Building  Owners  and  Managers  Association  International

Building Owners and Managers Association International

New Book The Coming Jobs War Holds Insight for Commercial Real Estate

By BOMA President Henry Chamberlain

There is an insightful new business book out by Gallup Chairman Jim Clifton. The Coming Jobs War is focused on job creation and building businesses. Clifton strongly believes that innovation is overrated, that innovation without entrepreneurs to connect ideas to customers is a waste of time. He strongly believes we all should be studying behavioral economics – how we can increase sales per person.

In terms of the current economy, Clifton thinks we should be concentrating on the six million small businesses that will be creating two thirds of the jobs going forward. Right now he likens them to turtles with their heads in their shells, not because there is a lack of available financing, but rather a lack of confidence in the future of regulations and their impact on them. Real job creation is not going to come from political decisions but rather from the “tribal leaders” in communities, those with the money and the passion for the cities to get involved by supporting businesses and creating viable communities. He likens government subsidies to feeding bears at national parks: if you do, the bears forget how to forage for themselves and become dependent on handouts.

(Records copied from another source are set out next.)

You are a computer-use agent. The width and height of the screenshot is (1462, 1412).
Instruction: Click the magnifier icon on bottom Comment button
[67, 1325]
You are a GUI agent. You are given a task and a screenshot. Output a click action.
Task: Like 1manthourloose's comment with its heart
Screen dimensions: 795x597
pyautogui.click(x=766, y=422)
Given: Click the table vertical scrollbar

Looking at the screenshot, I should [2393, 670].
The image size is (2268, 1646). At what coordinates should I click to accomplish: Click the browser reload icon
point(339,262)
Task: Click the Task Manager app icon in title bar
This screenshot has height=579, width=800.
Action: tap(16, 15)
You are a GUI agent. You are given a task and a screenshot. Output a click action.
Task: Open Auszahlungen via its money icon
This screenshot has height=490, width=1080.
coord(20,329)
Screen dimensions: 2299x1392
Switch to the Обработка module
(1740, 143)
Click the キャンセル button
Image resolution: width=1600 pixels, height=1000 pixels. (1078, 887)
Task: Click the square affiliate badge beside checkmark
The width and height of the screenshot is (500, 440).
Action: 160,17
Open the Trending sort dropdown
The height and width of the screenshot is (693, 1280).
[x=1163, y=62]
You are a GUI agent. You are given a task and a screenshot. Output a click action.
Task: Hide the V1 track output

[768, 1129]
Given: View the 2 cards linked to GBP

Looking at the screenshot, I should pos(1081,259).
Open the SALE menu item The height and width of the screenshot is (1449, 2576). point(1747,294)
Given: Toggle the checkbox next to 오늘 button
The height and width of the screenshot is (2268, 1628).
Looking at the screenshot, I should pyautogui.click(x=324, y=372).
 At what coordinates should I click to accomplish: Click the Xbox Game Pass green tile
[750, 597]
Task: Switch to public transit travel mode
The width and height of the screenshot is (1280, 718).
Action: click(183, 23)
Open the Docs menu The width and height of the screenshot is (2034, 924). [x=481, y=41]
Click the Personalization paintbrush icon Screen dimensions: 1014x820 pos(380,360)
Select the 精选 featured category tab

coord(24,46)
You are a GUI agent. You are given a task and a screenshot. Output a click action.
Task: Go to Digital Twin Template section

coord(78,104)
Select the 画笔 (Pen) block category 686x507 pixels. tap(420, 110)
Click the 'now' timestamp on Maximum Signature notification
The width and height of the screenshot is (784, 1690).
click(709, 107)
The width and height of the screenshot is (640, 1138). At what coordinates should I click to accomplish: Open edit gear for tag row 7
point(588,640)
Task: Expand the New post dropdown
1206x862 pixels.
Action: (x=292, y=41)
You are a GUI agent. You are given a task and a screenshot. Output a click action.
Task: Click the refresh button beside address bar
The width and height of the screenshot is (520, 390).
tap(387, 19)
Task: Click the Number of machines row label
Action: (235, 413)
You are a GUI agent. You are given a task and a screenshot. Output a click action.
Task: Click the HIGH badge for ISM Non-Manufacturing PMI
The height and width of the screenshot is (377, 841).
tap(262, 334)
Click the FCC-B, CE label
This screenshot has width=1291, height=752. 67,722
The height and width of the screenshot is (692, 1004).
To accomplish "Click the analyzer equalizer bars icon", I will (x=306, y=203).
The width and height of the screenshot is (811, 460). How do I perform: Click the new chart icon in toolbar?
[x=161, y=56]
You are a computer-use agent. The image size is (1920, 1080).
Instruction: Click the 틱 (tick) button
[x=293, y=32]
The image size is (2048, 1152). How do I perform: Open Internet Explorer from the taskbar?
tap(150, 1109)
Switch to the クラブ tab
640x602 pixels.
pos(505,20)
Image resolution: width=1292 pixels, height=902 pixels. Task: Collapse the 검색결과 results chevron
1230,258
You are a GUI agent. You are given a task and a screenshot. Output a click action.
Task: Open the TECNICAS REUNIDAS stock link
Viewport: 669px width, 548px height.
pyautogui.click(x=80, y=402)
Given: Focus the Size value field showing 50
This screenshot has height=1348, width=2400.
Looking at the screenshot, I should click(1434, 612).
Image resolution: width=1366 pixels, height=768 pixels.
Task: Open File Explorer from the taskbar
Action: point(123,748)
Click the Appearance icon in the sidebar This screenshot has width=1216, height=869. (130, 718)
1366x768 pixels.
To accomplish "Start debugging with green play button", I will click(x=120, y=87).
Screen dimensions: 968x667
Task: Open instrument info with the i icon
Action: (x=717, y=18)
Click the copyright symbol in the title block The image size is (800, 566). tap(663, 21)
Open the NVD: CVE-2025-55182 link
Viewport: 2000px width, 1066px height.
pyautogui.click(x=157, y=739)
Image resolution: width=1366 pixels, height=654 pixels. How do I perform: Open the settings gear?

Clifton sees colleges and universities as business watering holes where public-private partnerships come together. Statistically, Gallup research has found there are three entrepreneurs for every 1,000 workers and nurturing them should be our focus in driving competitiveness. Entrepreneurs take “no” as a challenge, it gets their heart rates going and they find a way to build customers, members and markets. Clifton does not believe you can train entrepreneurs; you mentor them when you find them.

He tells the story that 30 years ago when the world economy totaled $15 trillion, the thinking was that Japanese and German economies were going to surpass the U.S. and would be dominating today. They predicted Japan’s economy would grow to about $5 trillion, which it did, and Germany to $4.8 trillion, which it did, but they thought the United States would be at about $5 trillion as well –we grew to $15 trillion. It was done on the backs of Baby Boomers who originated products and services (i.e. Internet, technology, biotech) and shipped it out, creating huge business opportunities. Our battle over the next 30 years is capturing our share of the new $140 trillion in a projected $200 trillion economy.

There are some powerful insights and lessons for us to consider in positioning BOMA and commercial real estate companies for an even brighter future in this book. If you are looking for some holiday reading, I recommend it.